Es war der zweite Sonntag im Mai, an dem traditionell Muttertag gefeiert wird. Es war warm und sonnig, so dass meine Kinder und ich einen Spaziergang unternommen hatten, um nun entspannt auf der Terrasse eines Cafés zu sitzen. Wir plauderten über dies und das, während nicht zu überhören war, dass am Nebentisch eine heftige Diskussion geführt wurde. Wir versuchten tunlichst, es zu ignorieren. Schließlich ging es uns nichts an.
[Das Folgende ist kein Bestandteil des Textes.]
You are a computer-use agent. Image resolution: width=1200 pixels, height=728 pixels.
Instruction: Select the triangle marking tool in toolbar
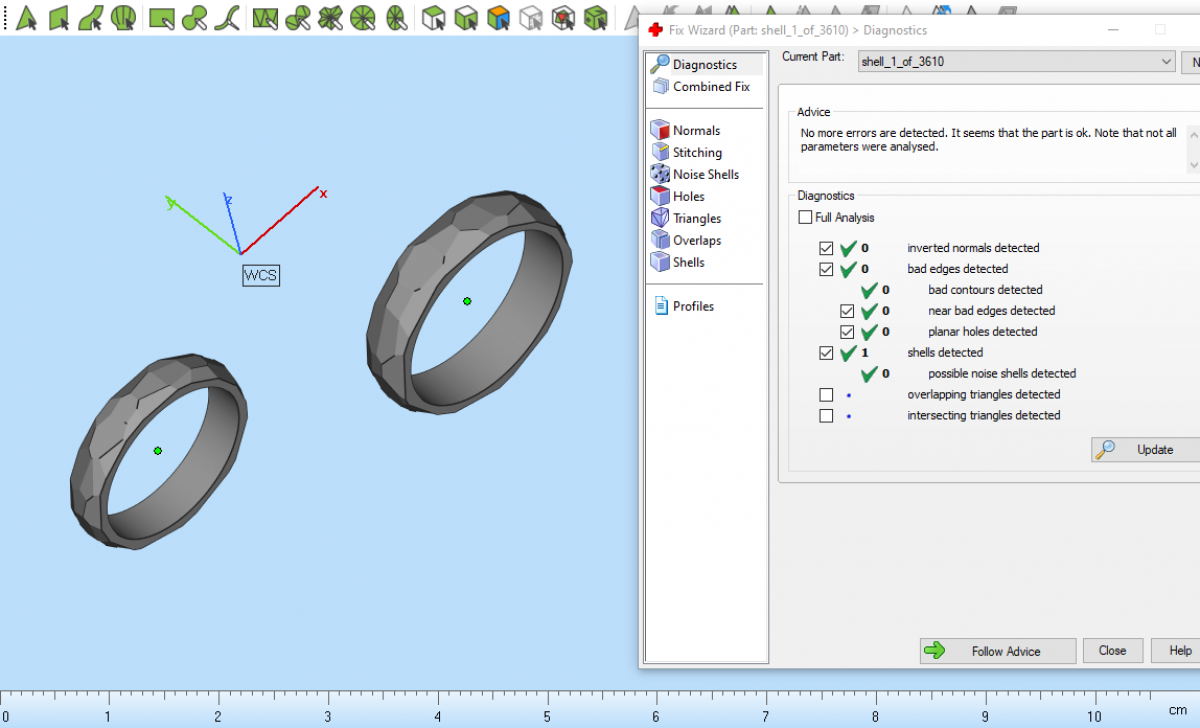click(x=27, y=17)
Doch der Friede blieb uns nicht vergönnt, denn mit einem Mal drehte sich die Dame, die mit zwei Freundinnen am Nebentisch saß, zu uns um und sagte völlig unvermittelt:
„Ich bin mir sicher, Ihr habt Eurer Mutter zum Muttertag was geschenkt und mit ihr gefeiert, so wie es sich gehört.“ Irritiert sah ich die Dame an, doch nachdem die Aufforderung nicht an mich ergangen war, überließ ich die Erwiderung meinen Kindern, wobei ich nicht verhehlen will, dass ich sehr gespannt war auf ihre Antwort.
„Sie meinen, weil sie uns das Leben geschenkt hat und alles für uns tun würde, weil sie uns über alles liebt?“, fragte zunächst meine Tochter nach.
„Ja, genau deshalb. Das hat sich doch jede Mutter verdient“, erklärte die Dame weiters.
„Sie meinen also, dass es sich jede Mutter verdient hat, jede auf dieser Welt, dass sie mit ihren Kindern zusammen sein darf, von mir aus auch, um den Muttertag zu feiern?“, fuhr nun mein Sohn fort, um mehr über ihr Anliegen zu erfahren.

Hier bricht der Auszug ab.